> [Available data]:
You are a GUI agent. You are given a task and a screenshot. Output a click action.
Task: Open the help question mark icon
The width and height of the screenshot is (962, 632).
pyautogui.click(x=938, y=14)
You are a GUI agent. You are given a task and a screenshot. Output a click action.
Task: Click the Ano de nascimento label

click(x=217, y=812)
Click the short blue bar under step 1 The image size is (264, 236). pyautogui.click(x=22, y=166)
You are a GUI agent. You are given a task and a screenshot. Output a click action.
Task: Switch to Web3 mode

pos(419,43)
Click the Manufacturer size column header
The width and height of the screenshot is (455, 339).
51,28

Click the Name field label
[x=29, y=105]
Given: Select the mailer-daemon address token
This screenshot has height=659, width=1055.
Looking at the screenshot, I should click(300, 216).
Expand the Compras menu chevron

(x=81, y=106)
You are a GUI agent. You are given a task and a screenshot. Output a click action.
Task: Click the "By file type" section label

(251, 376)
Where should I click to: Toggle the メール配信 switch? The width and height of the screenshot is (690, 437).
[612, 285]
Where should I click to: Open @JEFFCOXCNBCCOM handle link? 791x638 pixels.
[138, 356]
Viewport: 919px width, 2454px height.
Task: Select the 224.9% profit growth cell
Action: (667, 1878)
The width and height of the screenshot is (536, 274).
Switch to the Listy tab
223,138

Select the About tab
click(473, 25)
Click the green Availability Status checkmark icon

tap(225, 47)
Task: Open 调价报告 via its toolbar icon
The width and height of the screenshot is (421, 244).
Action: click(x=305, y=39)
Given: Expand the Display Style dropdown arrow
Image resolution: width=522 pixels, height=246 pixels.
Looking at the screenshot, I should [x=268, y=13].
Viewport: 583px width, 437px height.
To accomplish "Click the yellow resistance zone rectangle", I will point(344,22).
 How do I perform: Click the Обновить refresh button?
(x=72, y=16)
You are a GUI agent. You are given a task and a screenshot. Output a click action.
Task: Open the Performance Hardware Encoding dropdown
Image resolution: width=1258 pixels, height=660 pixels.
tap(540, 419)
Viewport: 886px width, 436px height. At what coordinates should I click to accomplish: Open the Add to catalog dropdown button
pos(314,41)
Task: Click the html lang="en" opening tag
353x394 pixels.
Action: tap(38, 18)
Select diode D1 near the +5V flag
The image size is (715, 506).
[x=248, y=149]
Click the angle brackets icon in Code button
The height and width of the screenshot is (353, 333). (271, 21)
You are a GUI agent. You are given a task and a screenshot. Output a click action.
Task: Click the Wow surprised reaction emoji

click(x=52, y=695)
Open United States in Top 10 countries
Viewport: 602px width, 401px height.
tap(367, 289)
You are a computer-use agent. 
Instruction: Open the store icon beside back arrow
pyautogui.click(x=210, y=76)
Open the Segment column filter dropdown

> [What is required]: Report each line in the entries where the string "column" occurs.

> [Task answer]:
Click the Manufacturer size column header
Open the Segment column filter dropdown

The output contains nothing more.